Emerging growth company o
If an emerging growth company, indicate by check mark if the registrant has elected not to use the extended transition period for complying with any new or revised financial accounting standards provided pursuant to Section 13(a) of the Exchange Act. o
ITEM 5.02. DEPARTURE OF DIRECTORS OR CERTAIN OFFICERS; ELECTION OF DIRECTORS; APPOINTMENT OF CERTAIN OFFICERS; COMPENSATORY ARRANGEMENTS OF CERTAIN OFFICERS.

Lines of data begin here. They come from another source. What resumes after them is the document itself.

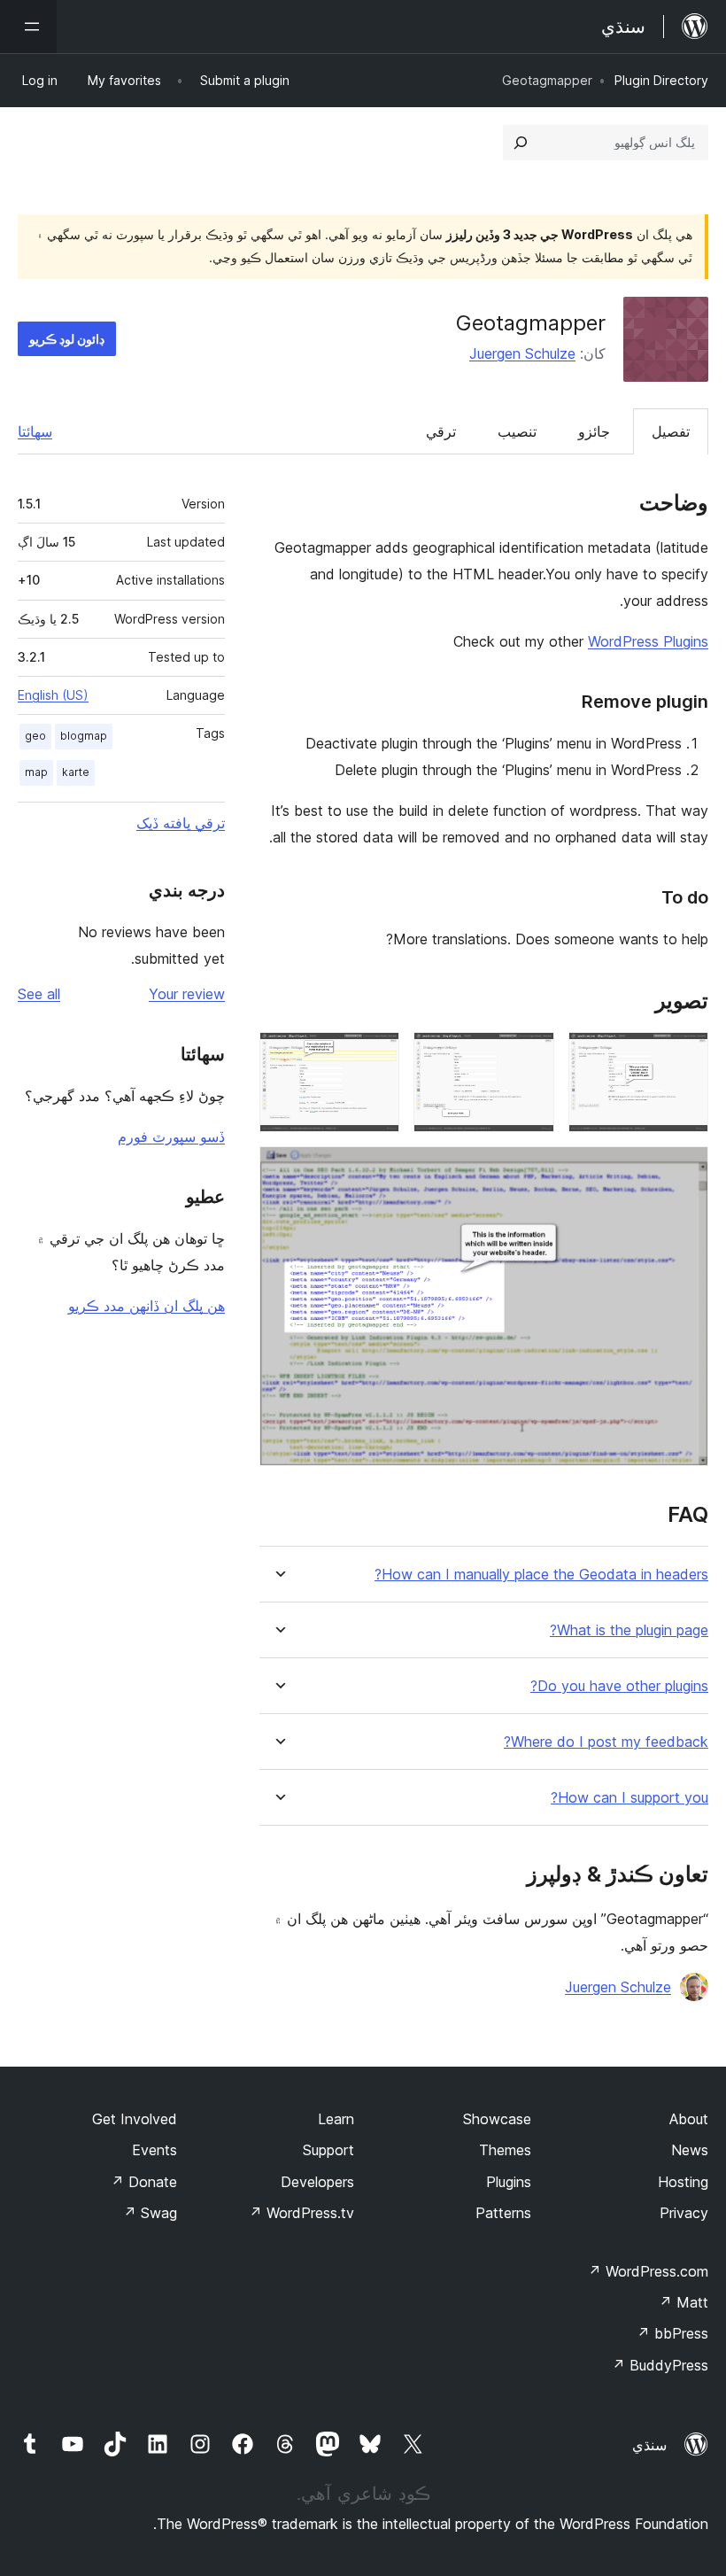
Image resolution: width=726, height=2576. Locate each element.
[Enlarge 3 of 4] (375, 1056)
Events (154, 2150)
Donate (144, 2182)
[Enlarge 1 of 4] (684, 1056)
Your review (187, 994)
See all (39, 994)
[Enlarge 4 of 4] (684, 1170)
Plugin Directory (661, 80)
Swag (150, 2213)
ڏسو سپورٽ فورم (171, 1136)
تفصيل (671, 431)
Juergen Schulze (522, 353)
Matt (683, 2302)
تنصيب (517, 431)
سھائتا (35, 431)
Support (328, 2150)
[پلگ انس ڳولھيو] (520, 142)
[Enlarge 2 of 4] (530, 1056)
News (689, 2150)
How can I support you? (629, 1797)
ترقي (441, 431)
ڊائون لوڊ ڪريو (66, 338)
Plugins (508, 2182)
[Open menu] (28, 26)
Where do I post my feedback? (606, 1742)
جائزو (594, 431)
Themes (505, 2150)
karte (75, 772)
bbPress (672, 2333)
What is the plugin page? (629, 1630)
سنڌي (649, 2445)
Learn (336, 2119)
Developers (317, 2182)
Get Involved (134, 2119)
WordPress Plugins (648, 641)
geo (35, 735)
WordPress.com (648, 2271)
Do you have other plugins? (619, 1686)
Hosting (683, 2182)
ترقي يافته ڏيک (180, 823)
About (688, 2119)
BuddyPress (660, 2365)
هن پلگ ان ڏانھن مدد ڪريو (146, 1306)
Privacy (684, 2213)
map (36, 772)
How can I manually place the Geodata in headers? (541, 1574)
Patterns (503, 2213)
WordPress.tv (301, 2213)
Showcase (497, 2119)
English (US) (53, 694)
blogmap (83, 735)
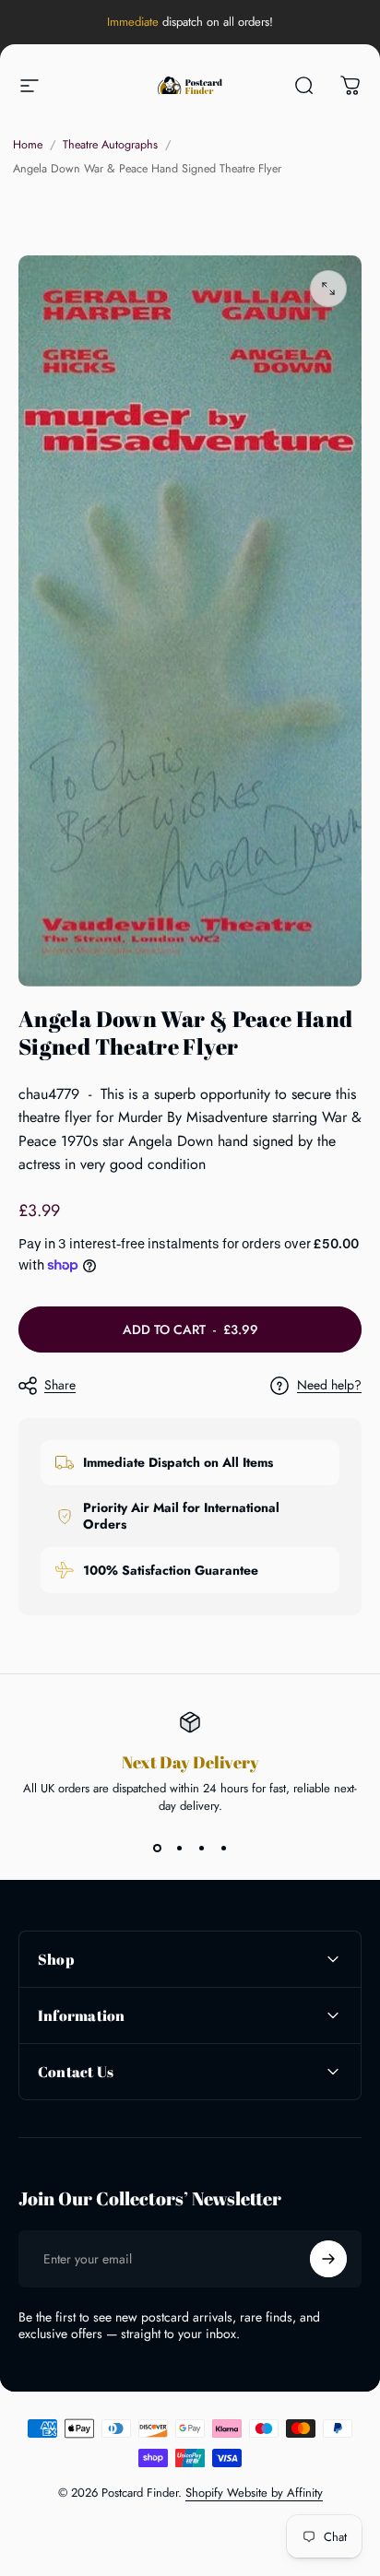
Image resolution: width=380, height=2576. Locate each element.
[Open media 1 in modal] (328, 288)
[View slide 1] (157, 1848)
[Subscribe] (328, 2258)
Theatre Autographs (110, 144)
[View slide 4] (223, 1848)
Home (27, 144)
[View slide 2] (179, 1848)
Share (60, 1385)
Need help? (329, 1385)
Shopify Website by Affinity (254, 2492)
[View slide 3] (201, 1848)
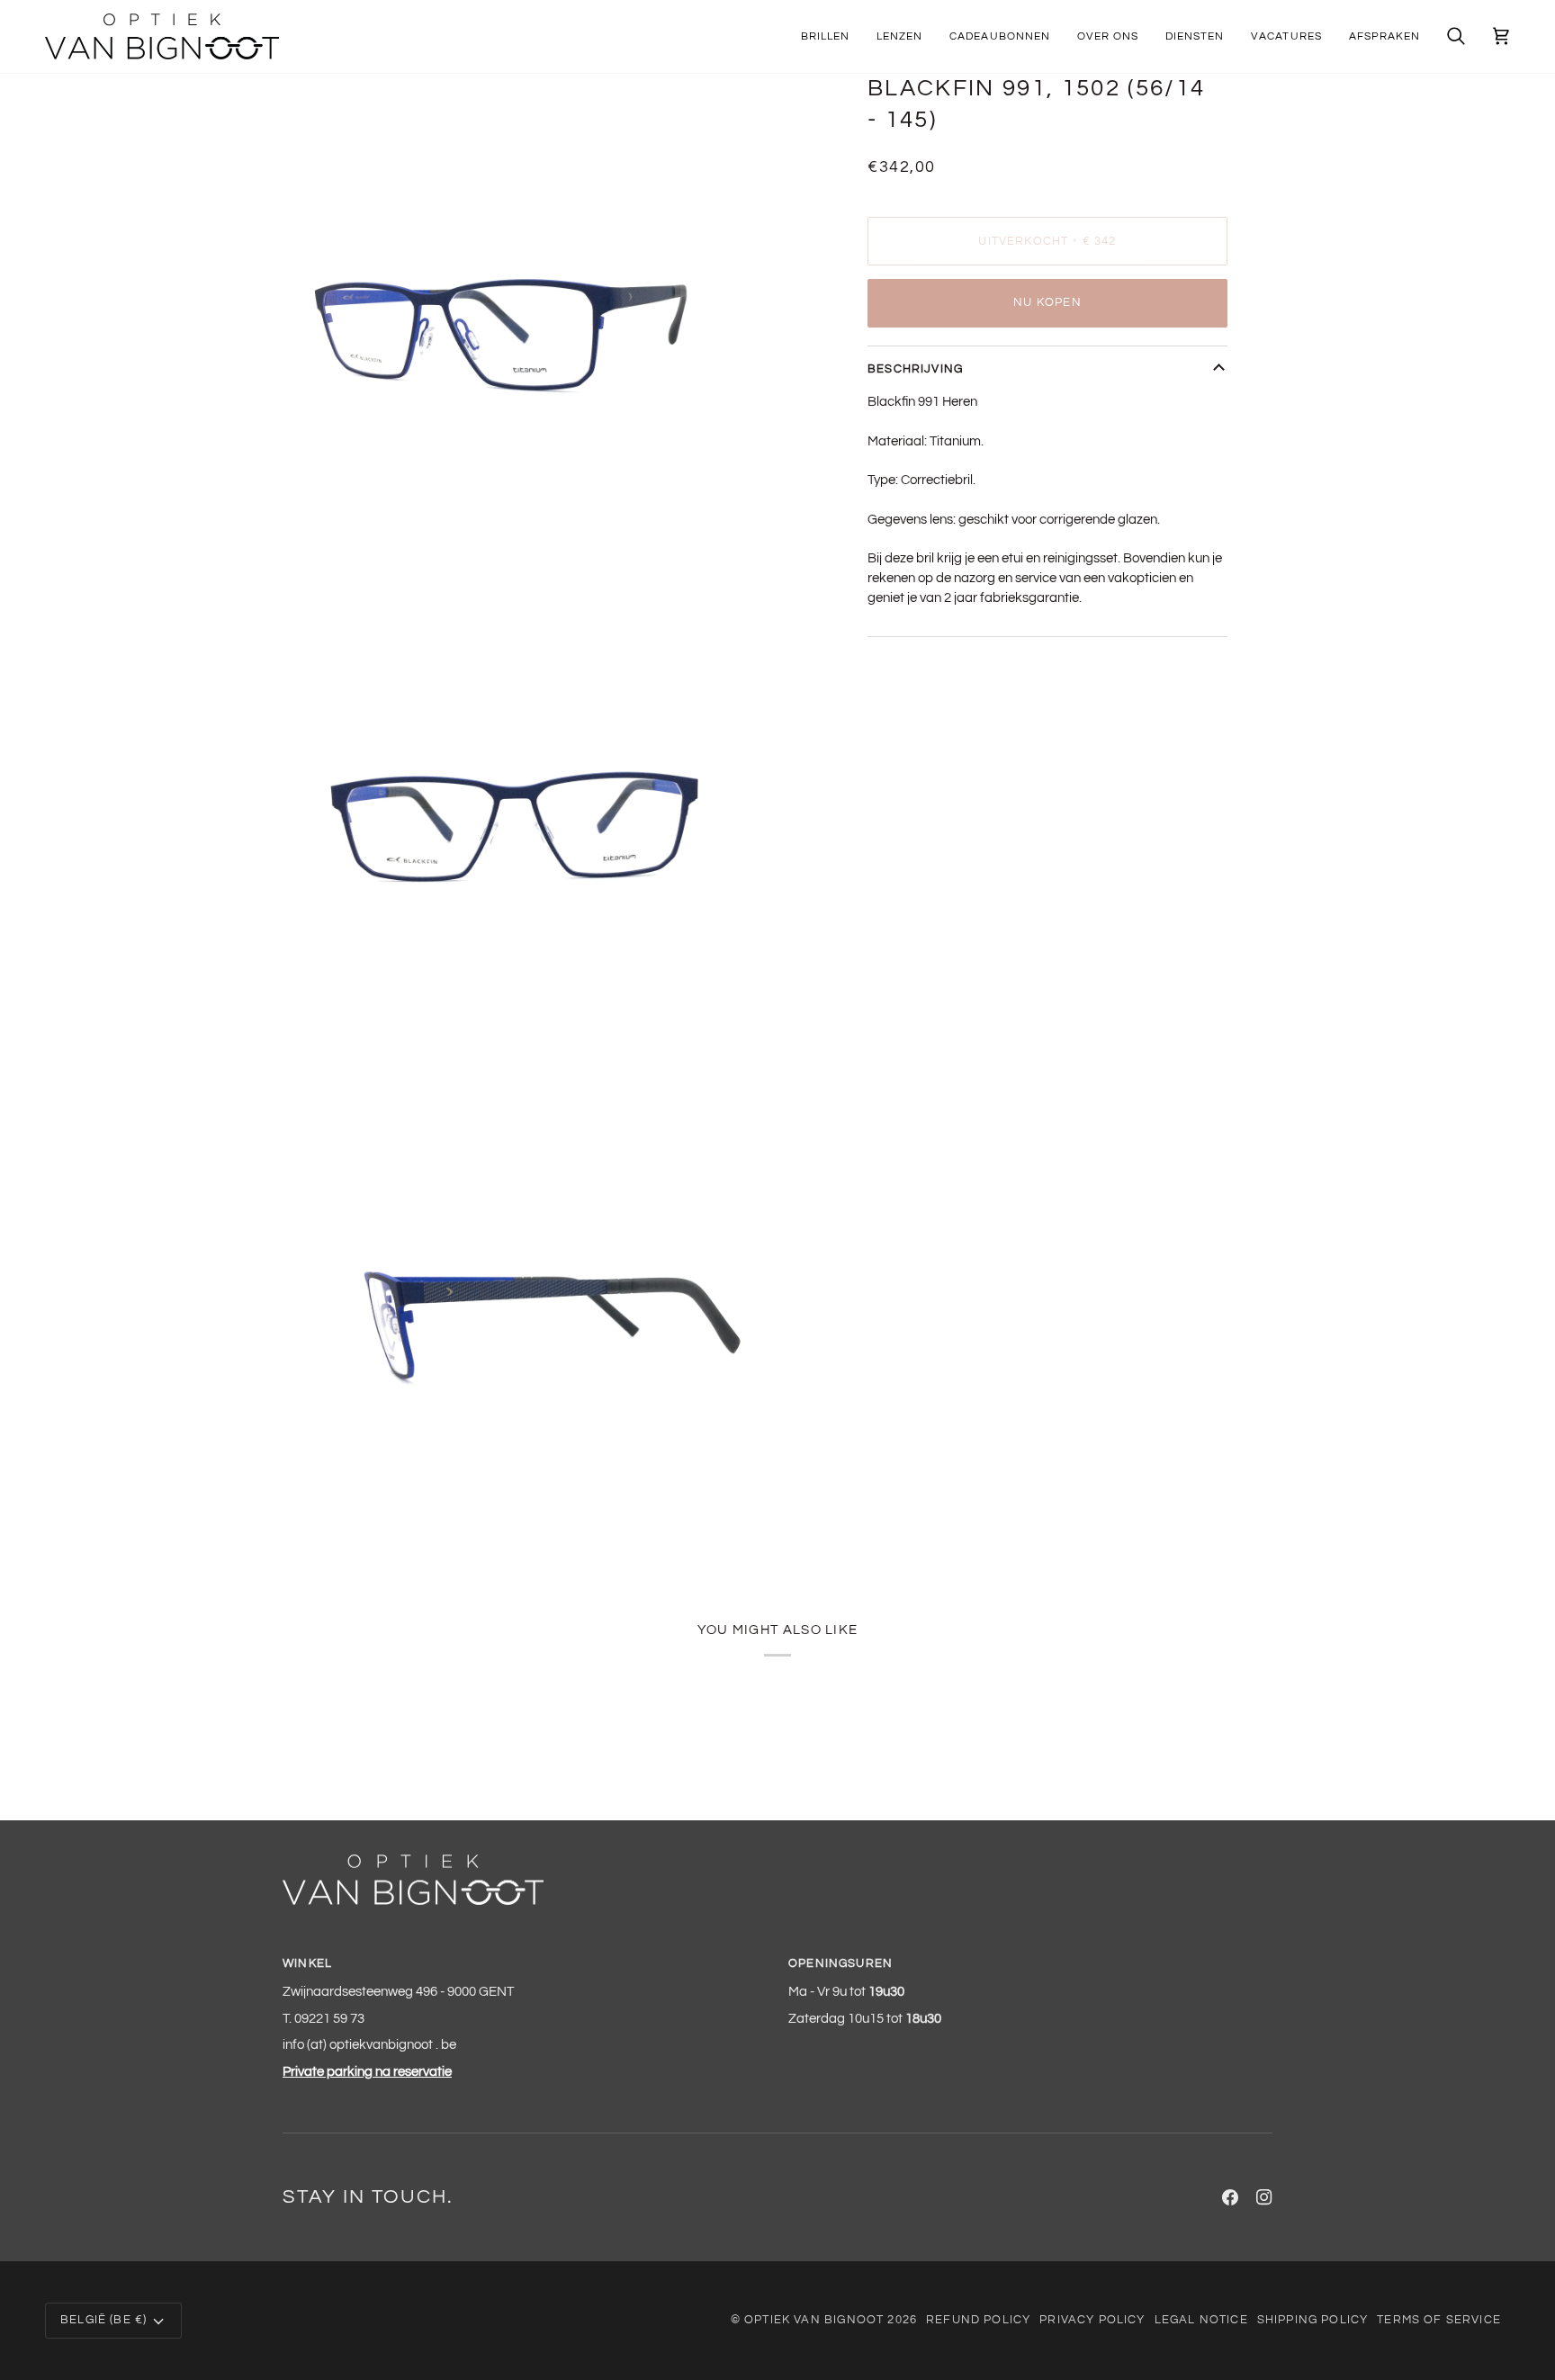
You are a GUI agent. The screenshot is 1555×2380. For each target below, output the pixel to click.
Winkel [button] (307, 1963)
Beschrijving (915, 369)
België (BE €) (103, 2319)
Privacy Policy (1092, 2319)
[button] (825, 36)
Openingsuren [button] (840, 1963)
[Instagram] (1264, 2197)
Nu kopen (1047, 302)
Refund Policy (978, 2319)
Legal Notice (1201, 2319)
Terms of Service (1439, 2319)
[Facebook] (1230, 2197)
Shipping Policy (1313, 2319)
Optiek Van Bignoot (814, 2319)
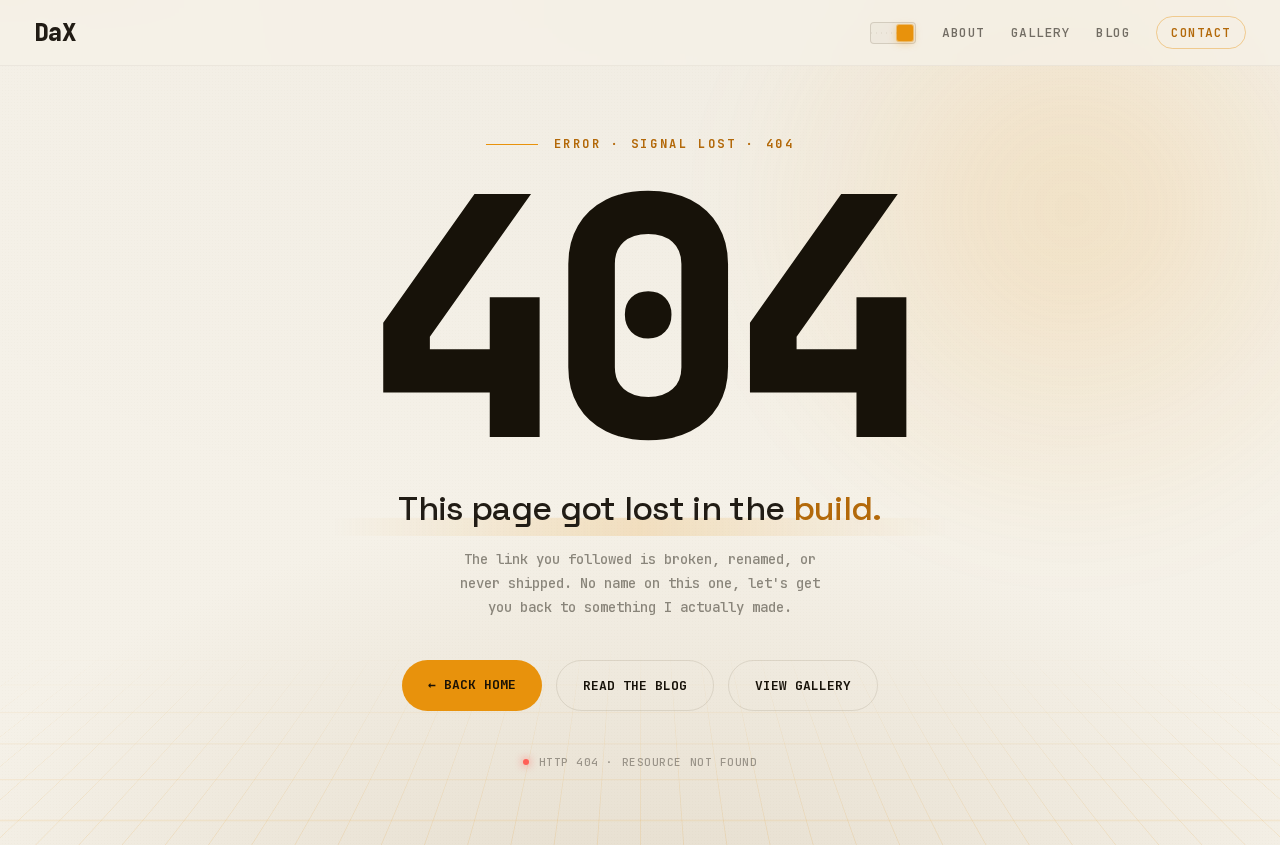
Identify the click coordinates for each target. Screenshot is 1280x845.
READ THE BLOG (635, 685)
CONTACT (1201, 32)
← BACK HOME (472, 684)
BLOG (1113, 32)
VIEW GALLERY (803, 685)
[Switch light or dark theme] (893, 33)
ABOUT (963, 32)
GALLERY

On March 2, 2026, Michele Farmer notified Pacific Biosciences of California, Inc. (the "Company") that she is voluntarily resigning as Chief Accounting Officer of the Company effective on March 21, 2026, to pursue another opportunity. Ms. Farmer’s departure is not in connection with any known disagreement with the Company on any matter relating to its operations, policies, or practices, including its accounting policies and practices. Ms. Farmer will not receive any severance in connection with her resignation.
Jim R. Gibson, the Company’s Chief Financial Officer, will serve as the Company’s principal accounting officer, effective upon Ms. Farmer’s resignation. Mr. Gibson has served as the Company’s Chief Financial Officer since 2025. Except as described herein, there are no arrangements or understandings between Mr. Gibson and any other person pursuant to which he was appointed as principal accounting officer of the Company. No change to Mr. Gibson's compensation was made in connection with Mr. Gibson's appointment. The information required by Item 5.02(c)(2) of Form 8-K regarding Mr. Gibson is included in the Company’s Proxy Statement filed with the Securities and Exchange Commission on April 23, 2025, and is incorporated by reference herein.
ITEM 7.01. REGULATION FD DISCLOSURE.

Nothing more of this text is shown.